I have officially been moved out of the horrible cube into a bigger cube near everyone else in which I can sit sideways and have a solid wall on the backside. Nobody sneaking up behind me there. So major crisis averted. It is the best I could have hoped for, given the situation.

I still am not endeared to my job. I still want out as quickly as possible. I still am very much aware of my status or lack thereof. I still am waiting for new responsibilities in the new system which may or may not come. But I have not lost the ability to amuse myself on the Internet! I will endure!

Saturday, December 6, 2014

When a Job Goes Wrong

I'm feeling chatty about this job situation and nobody really wants to talk about it here because, really, what is there to say?

I have known for awhile that my job is a dead end. It has been clear for years. I have been denied promotions and demoted and the scope of my responsibilities has remained constant for years.  In the face of all this, I have played the game even as I so desperately wanted out. However, the truth is that I pretty much checked out when I was effectively demoted nearly two years ago. I was heavily pregnant with Marian at the time and that was pretty much the last straw. Any modicum of caring evaporated. I hoped that my employment would not extend much past my maternity leave. Well, my hoped-for end date was over a year ago. When I say I checked out, I do not mean that I stopped doing my job well or that I became a problem employee. I only mean that any train of thought that had my current job in any long range plans was gone. And I do my job well. I input the files and run the costing audit for our database almost entirely independently. Last year the total dollars running through our system amounted to over 1.89 billion dollars. That's Billion with a B. And my work resulted in a 0.02% variance in accounting for all those dollars. I didn't mistype. That's two one-hundredths of a percent. I *am* good at what I do.

DATA SHOWN:
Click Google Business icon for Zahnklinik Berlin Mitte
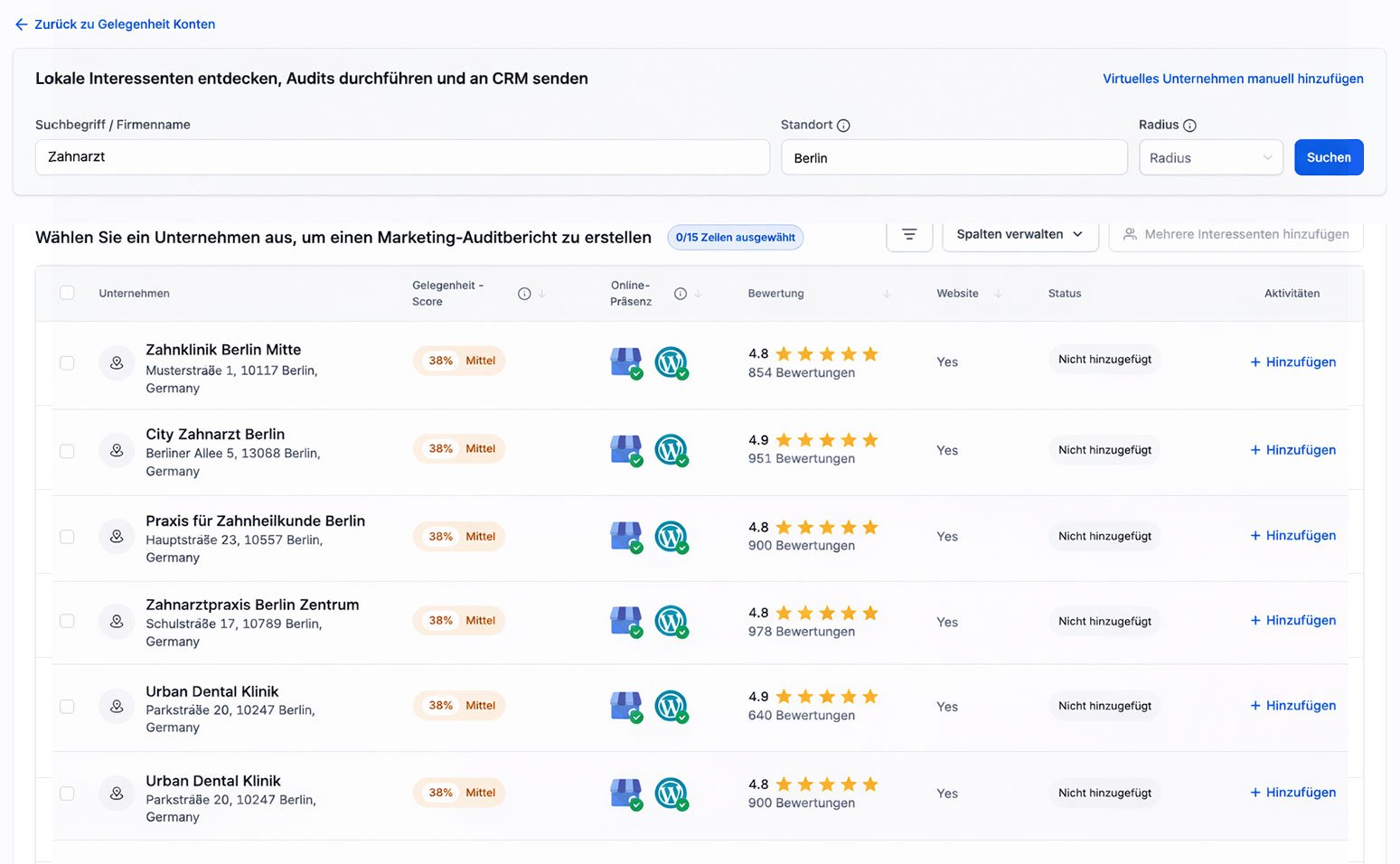Screen dimensions: 1400x864 click(625, 362)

EXERCISE INSTRUCTIONS:
(1) Answer these from the job excerpt:
(a) What does the bigger cube have on its backside?
(b) What date appears above the heading "When a Job Goes Wrong"?
(c) How much money ran through the system last year?
(2) Write out the job excerpt from "I have officially" to "there to say?", swapping "cube" for "office".
(3) Pick up the job excerpt after its last sentence and continue it.
The listing has no role in this.

TASK RESULTS:
(1)
(a) A solid wall
(b) Saturday, December 6, 2014
(c) Over 1.89 billion dollars

(2)
I have officially been moved out of the horrible office into a bigger office near everyone else in which I can sit sideways and have a solid wall on the backside. Nobody sneaking up behind me there. So major crisis averted. It is the best I could have hoped for, given the situation.

I still am not endeared to my job. I still want out as quickly as possible. I still am very much aware of my status or lack thereof. I still am waiting for new responsibilities in the new system which may or may not come. But I have not lost the ability to amuse myself on the Internet! I will endure!

Saturday, December 6, 2014

When a Job Goes Wrong

I'm feeling chatty about this job situation and nobody really wants to talk about it here because, really, what is there to say?

(3)
After I returned from maternity leave, we were set to begin implementing a system change where the current, extremely antiquated database software would be phased out and new modern system would be put in its place. I had assumed (ha!) that I would be heavily involved in putting in the new system. When I returned I was informed without consultation that they had hired a consultant to take over about half of my current duties to free me up to work in the new system. I was marginally annoyed because I thought I would definitely have time to do both. One of my ongoing issues over the years is the lack of enough tasks to keep me busy for 40 hours a week. In truth, I have a job that requires 40 hours the first week of the month, about 20 the second week of the month, and nothing the last two weeks of the month. I intentionally slow-walk my work to about twenty hours a week in order to only have one week a month with nothing to do instead of two. I have asked for more responsibilities to no avail for years so just when I thought I might actually be utilized for something approaching full time work, they took half my responsibilities away which bothered me, but at least I would be getting to work on the new system.

This consultant has been a thorn in my side from the start. He doesn't do what he says he is going to do in the timeframe he says he will do it and frequently what he does do is wrong and I have to re-do it. I have spent as much time or more time babysitting him than it would have taken for me just to do the job myself. One of my supervisors is aware of my discontent and she agrees with me because she was opposed to the consultant being hired in the first place. The one who made the decision doesn't want to hear it and encourages me to make use of the consultant every month and wants to know why his billable hours are not what the contract calls for. That he is totally wasting my time and the company's money does not seem to be the correct answer.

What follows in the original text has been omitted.